*** Opening of Data excerpts ***

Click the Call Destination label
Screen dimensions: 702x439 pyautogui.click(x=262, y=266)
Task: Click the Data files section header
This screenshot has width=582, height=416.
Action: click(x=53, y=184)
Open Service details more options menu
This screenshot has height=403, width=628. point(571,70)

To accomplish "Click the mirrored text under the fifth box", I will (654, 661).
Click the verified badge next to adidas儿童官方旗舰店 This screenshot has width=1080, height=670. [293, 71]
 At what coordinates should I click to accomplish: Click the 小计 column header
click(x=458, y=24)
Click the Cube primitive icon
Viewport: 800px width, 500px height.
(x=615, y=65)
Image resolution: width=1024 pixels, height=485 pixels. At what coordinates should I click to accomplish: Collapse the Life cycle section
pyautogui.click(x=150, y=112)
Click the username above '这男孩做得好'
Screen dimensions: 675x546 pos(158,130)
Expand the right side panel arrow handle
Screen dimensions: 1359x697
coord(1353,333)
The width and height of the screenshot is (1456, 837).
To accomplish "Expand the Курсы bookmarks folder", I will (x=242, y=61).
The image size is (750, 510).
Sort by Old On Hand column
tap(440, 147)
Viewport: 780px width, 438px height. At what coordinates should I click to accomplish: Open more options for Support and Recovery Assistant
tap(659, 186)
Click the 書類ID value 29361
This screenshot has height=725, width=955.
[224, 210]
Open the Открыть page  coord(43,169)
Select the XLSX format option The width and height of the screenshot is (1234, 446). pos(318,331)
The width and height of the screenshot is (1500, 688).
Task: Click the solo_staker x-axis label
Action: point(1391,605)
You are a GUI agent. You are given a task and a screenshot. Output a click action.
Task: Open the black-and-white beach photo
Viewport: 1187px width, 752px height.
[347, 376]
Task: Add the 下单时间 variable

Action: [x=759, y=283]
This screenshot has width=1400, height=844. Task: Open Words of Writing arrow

*** Close of Data excerpts ***

_Task goal_: Return, in full, every line of these entries that holds "will".

_Written solution_:
To accomplish "Click the mirrored text under the fifth box", I will (654, 661).
To accomplish "Expand the Курсы bookmarks folder", I will (x=242, y=61).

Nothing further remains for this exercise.